Tanto temevano di offendere le pure espressioni del sentimento e di confondere la bella scuola, quei novatori che pure diedero al canto tanto sviluppo!
Scuole stabili o Cappelle — Fondazione dei Conservatorj — Primi Oratorj — Maestri musicisti, loro riforme — abusi — la Nazione dei Cantanti.
Ma torniamo ai remoti secoli ed ai recinti religiosi, ove specialmente con altre scienze conservato essendosi il canto tradizionale ed ivi questo più regolarmente esercitandosi, era ragione di dare ai regolatori preposti il nome d’insegnanti, ed ai luoghi stessi il nome di scuole.

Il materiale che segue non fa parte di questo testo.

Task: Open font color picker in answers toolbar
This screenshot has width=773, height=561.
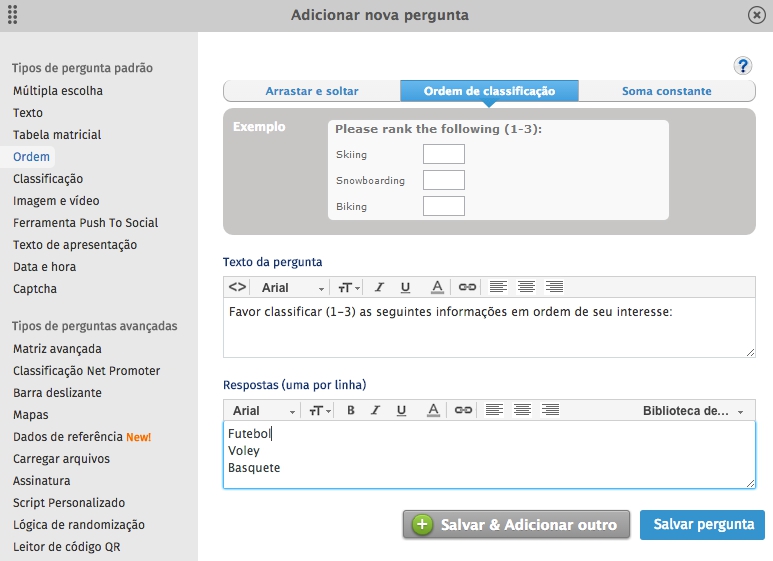Action: click(433, 410)
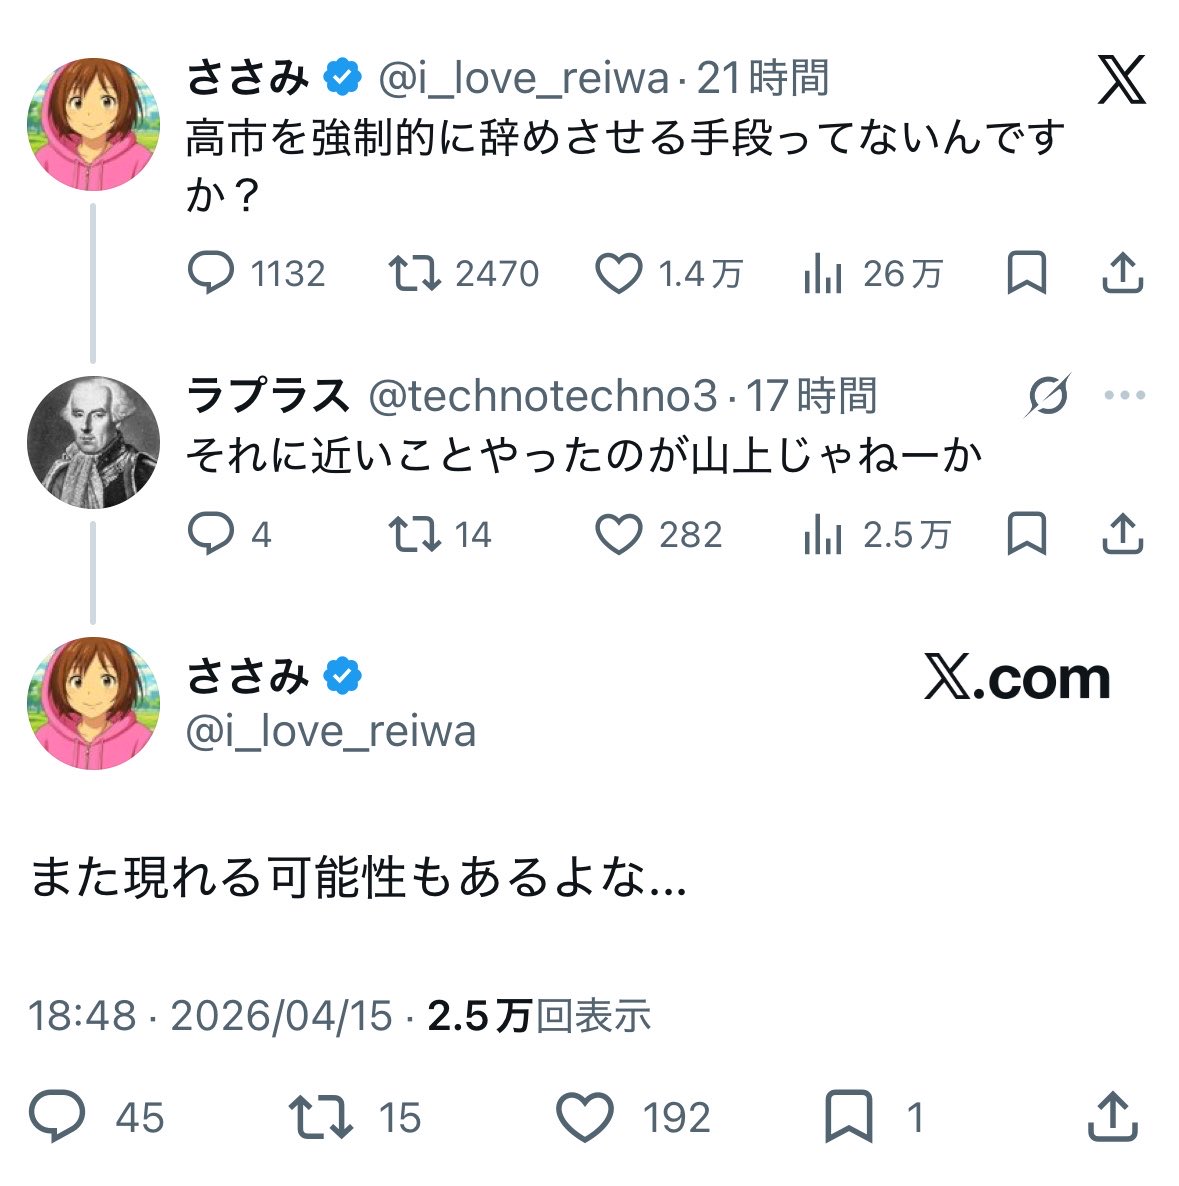The image size is (1179, 1186).
Task: Bookmark the ラプラス reply
Action: 1026,535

Perocchè ivi non si tacesse più che tramandare dall’uno all’altro cantore e dall’uno all’altro coro quelle classiche forme e quelle adottate frasi, di cui furono i Corali i primi codici; le quali norme vennero in acconcio per le successive trasmissioni, e non impropriamente i conoscitori di quelle si qualificarono maestri.
Non s’ebbe però mai l’ardimento di pretendere che quelle custodie e que’ luoghi d’esercitamento le vere scuole del canto costituissero, nè con questo nome si osò tampoco indicarle; onde que’ primi istituti con proprio vocabolo, Conservatorj, anzichè scuole, appellaronsi; nel significato della quale espressione è pienamente dimostrato l’ufficio di quelle scuole, e la importanza di quelli insegnamenti; e in quella parola è confessato — in quest’aule, in queste cappelle, non si crea, ma si riproduce; non si inspira, ma si conduce: quivi è l’arte segnata; libero il genio del canto d’inspirarsi e creare ovunque e secondo la sua natura infinita.

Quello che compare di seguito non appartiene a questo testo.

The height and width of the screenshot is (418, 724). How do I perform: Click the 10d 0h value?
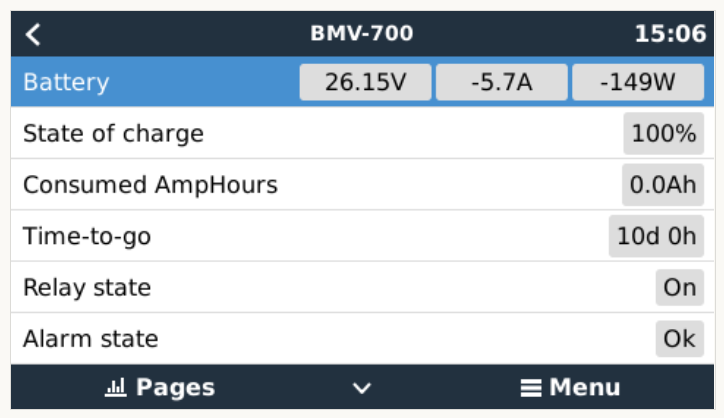[656, 237]
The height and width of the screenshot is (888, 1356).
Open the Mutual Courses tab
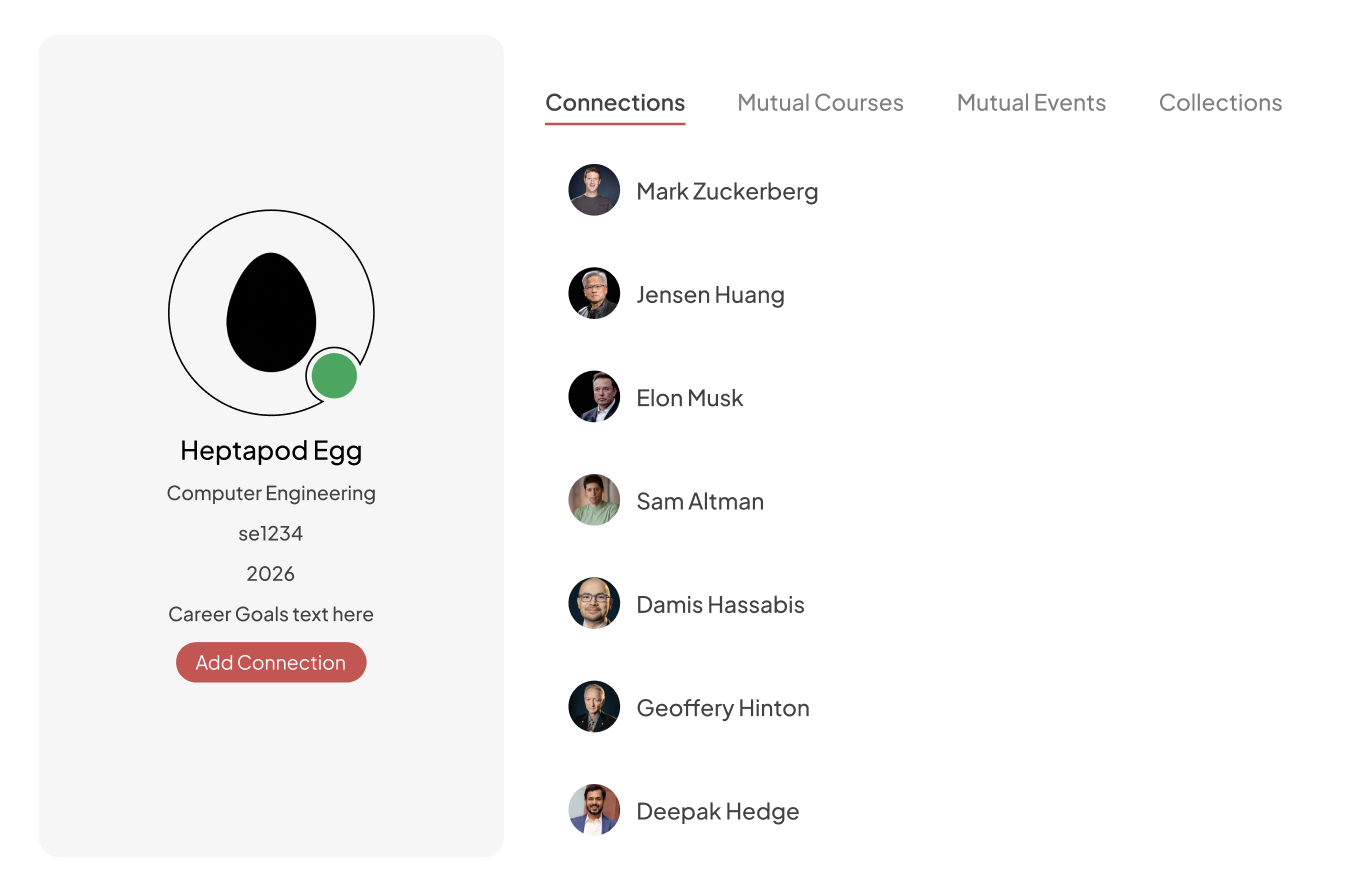[x=820, y=103]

E con pari convenienza il primo metodista di canto, il sunnominato Francon di Cologna, nel suo trattato del 1055, fece un’arte del canto mensurabile, e con questa espressione venne ad escludere il canto che non è misurabile e che non può essere definito.
Sembrerebbero i nostri tempi quelli che si attentano a disconfessare la libertà di quel genio, la natura immensurabile, eterna, del profumo delle anime, del linguaggio degli angeli, e si vorrebbe circoscrivere il canto nelle convenzioni del presente, e perfino nelle prescrizioni dell’avvenire!!..
Le Scuole adunque che adottarono prime il sistema di legare alle voci del canto le note della musica, e che, non più per vaghezza, ma per calcolo sposarono anche il canto agli strumenti, furono naturalmente i più antichi e pratici conservatorj.